▸ **TASK INPUTS**
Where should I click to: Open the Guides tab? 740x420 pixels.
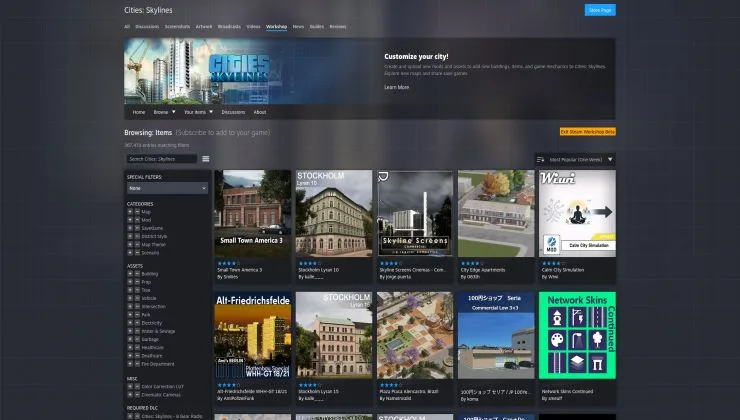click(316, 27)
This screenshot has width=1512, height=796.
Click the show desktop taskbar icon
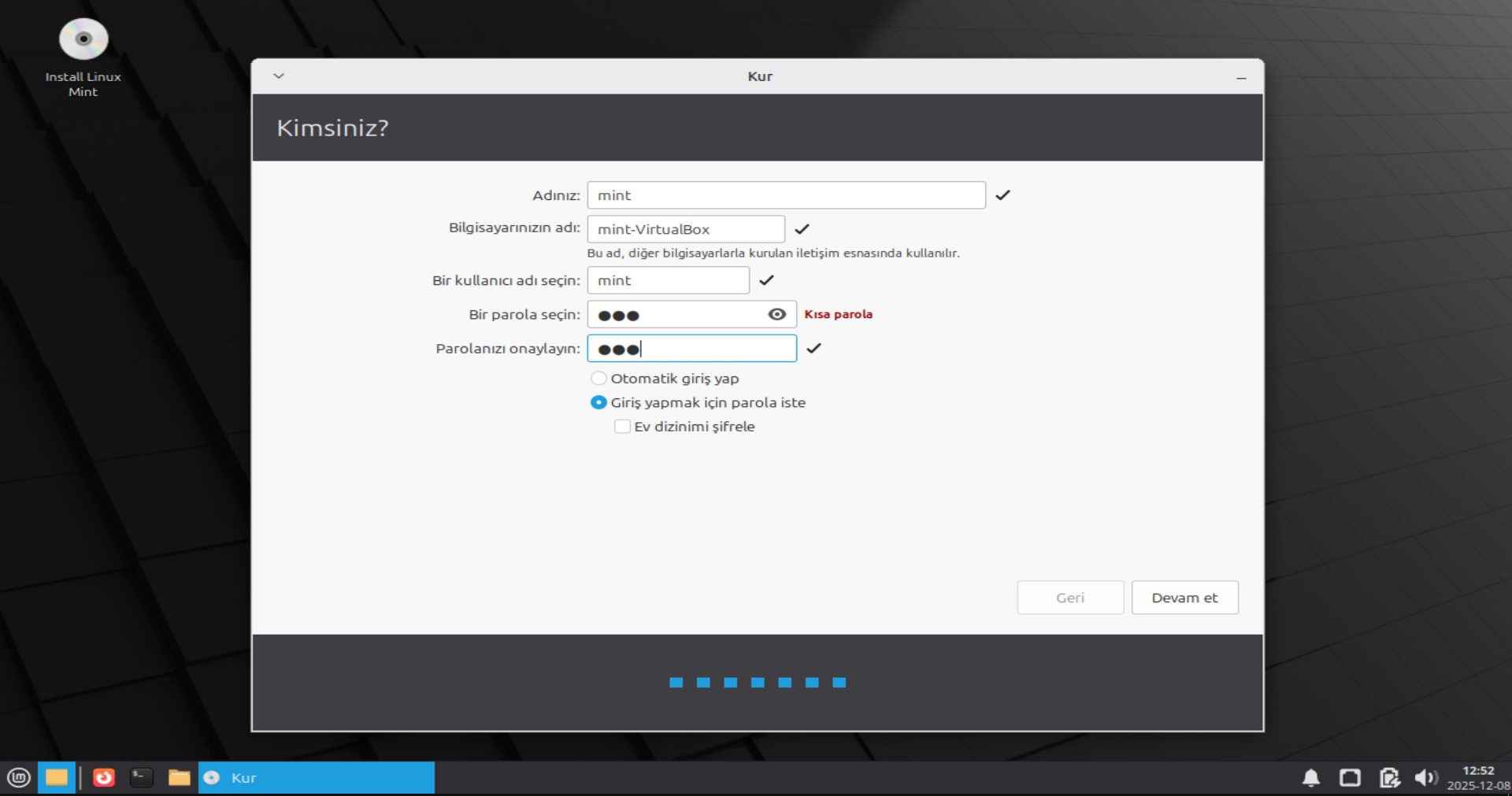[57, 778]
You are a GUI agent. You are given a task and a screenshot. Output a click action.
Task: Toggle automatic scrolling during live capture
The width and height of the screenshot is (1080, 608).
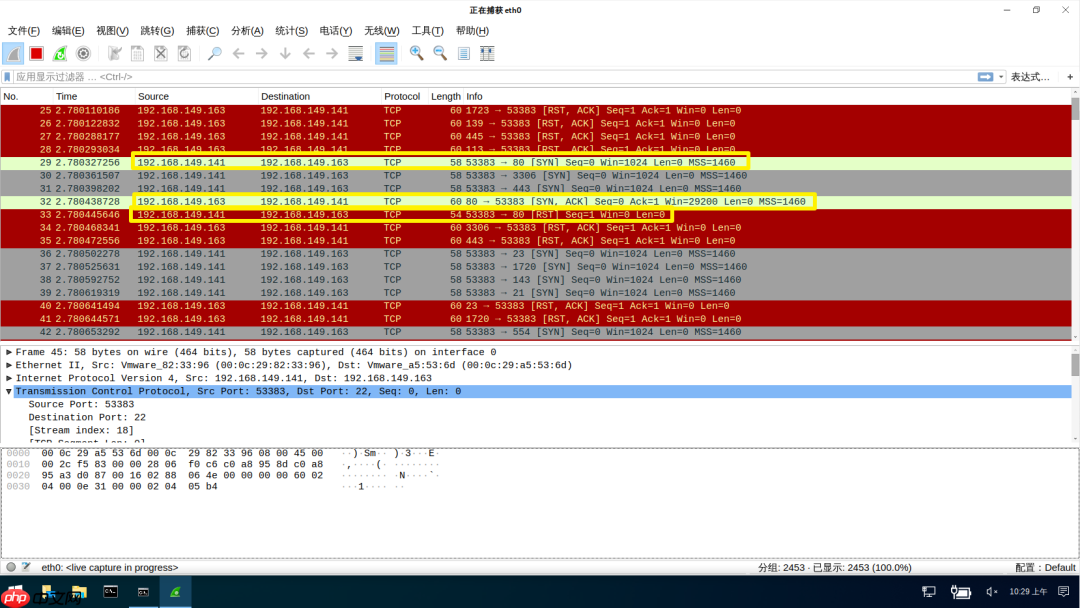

▸ **WHAT YOU ARE ASKED TO DO**
Each entry above should be printed exactly, and any picture in it left out.

▸ **REPLY TO THE EXERCISE**
Where should I click to: Open the Guides tab? 740x420 pixels.
click(316, 27)
This screenshot has width=1512, height=796.
Click the show desktop taskbar icon
[57, 778]
You are a GUI agent. You are given a task and a screenshot. Output a click action.
Task: Toggle automatic scrolling during live capture
The width and height of the screenshot is (1080, 608).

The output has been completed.